The study of mobilisation and organisation of money in churches is not new : it is actually a staple of Western Christianity where documentation is a routine practice and openness is accepted as a norm of existence for most religious bodies. The issue of resource mobilisation within Pentecostalism in Africa is however a blind spot. This article is a new empirical investigation of Pentecostal mobilisation and the organisation of money in West African Pentecostalism. It also focuses on selected churches in Cameroon and Nigeria in order to have a comparative perspective on the issue. It is concluded that the two focused churches in this article demonstrate different attitudes and behaviour towards money, its mobilisation and organisation. The need for deeper research on the dynamics and dialectics of faith and finance in African Pentecostalism is strongly emphasised.
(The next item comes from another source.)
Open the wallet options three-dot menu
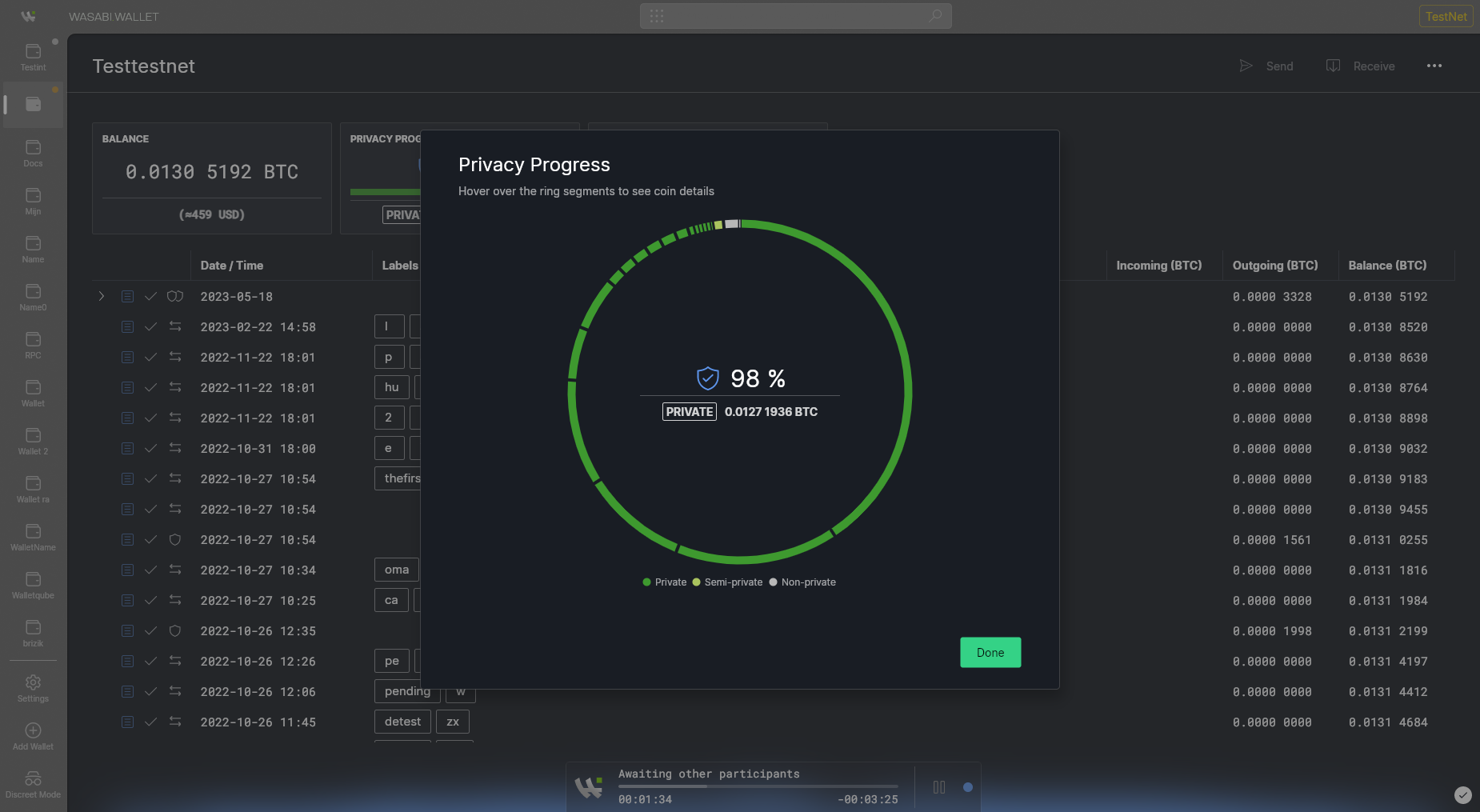This screenshot has height=812, width=1480. click(x=1434, y=66)
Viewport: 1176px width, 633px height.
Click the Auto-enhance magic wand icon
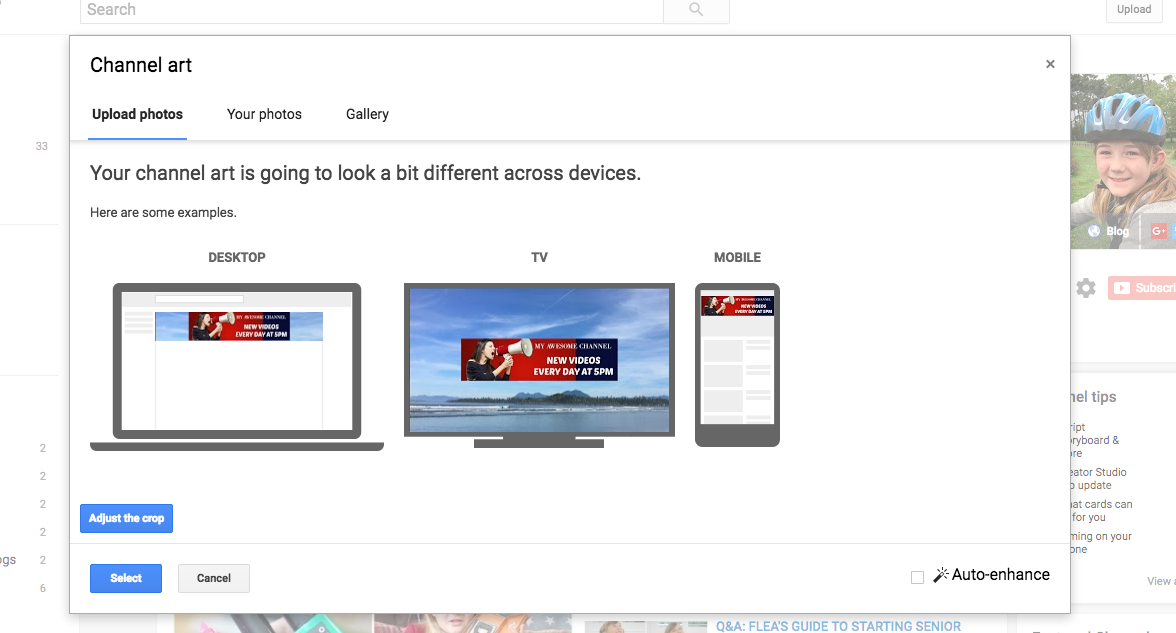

"A feast is made for laughter, and wine maketh merry: but money answereth all things", (Ecclesiastes 10:19; KJV).
"The heads thereof judge for rewards, and the priests thereof teach for hire, and the prophets thereof divine for money: yet will they lean upon the LORD, and say, Is not the Lord among us?" (Micah 3:11; KJV).
[M]oney is a concretised energy that burns hotter than even fire. The way it is understood and handled (used) has serious effects on the economy and life of the people. The level of the consciousness of the operators and participants in the [money] system determines the type of system that evolves and the performance of the system (Ekpenyong 2005:4).